Thankfully, the surge in mental health awareness has also put it in employers’ sights as an area for improvement. Mental health days, yoga and even free counselling have begun working their way into the workplace, all to the benefit of staff, and indeed the business as a whole. Despite these changes, we still have a significant way to go before all staff needs are met, according to new research commissioned by WeMa Care.

In a survey of more than 2,000 workers in the UK, WeMa Care discovered that one fifth (18%) of people provide some form of informal care to a loved one. This is a surprisingly large proportion of the workforce – but is not an issue in itself. Indeed, for many people, caring for older, unwell or disabled friends and family can be a life-enhancing experience rather than a burden. However, the research shows that for the majority (50%) of working carers, their performance at work is hampered, resulting in a significant hit to staff output, mental health and overall company productivity.

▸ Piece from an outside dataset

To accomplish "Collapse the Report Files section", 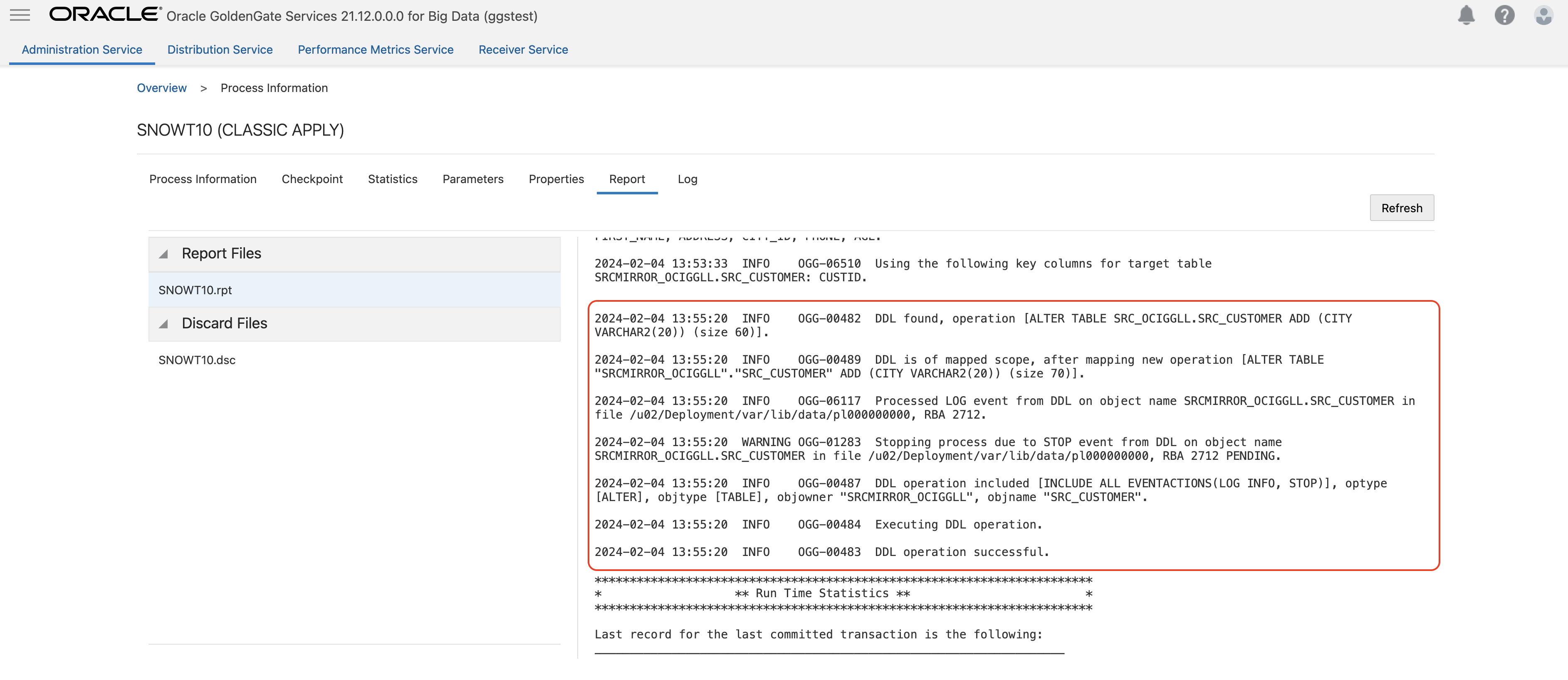I will tap(164, 253).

This is of particular concern to large companies, where the struggle of being a working carer may be more likely to get lost in bureaucracy, leaving them feeling unsupported and isolated. As a result of the inadequate provisions of businesses, almost of half of working carers feel compelled to take sick days or lie so they have time to care for their loved one; this worrying trend may also be leading to absenteeism and duplicity, further impacting overall workplace wellbeing.

Decreasing workplace performance of an individual will inevitably take its toll on company performance; after all, for large firms, the reduced productivity of 10% of the workforce represents thousands of working hours and a significant amount of revenue.

Such a trend presents an obvious question: what are organisations, and especially their HR teams, doing to help their staff balance working full time and being a carer? Radical structural change may be needed, as the statistics suggests they could be doing more, with 88% of people saying their organisation offers no support whatsoever.

This will have to be spearheaded by an open dialogue between employers and employees about how the former can help working carers. Support may come from various sources, including offering flexible hours to helping them find alternative care service providers, but the most effective solutions will be predicated on HR teams creating an environment where employees feel comfortable openly discussing their care commitments. For larger firms it will require implementation from the highest level to ensure all those who need support receive it. A piecemeal, bottom-up or request-orientated approach could leave working carers without the help they need – not least because so many are hesitant to express their working carer commitments.

Providing greater support for working carers across the board should be the priority of any organisation that values the wellbeing of its staff. Firms will not only create a happier and healthier employees, but they will also enjoy the positive knock-on effects, such as increased individual efficiency, output and productivity.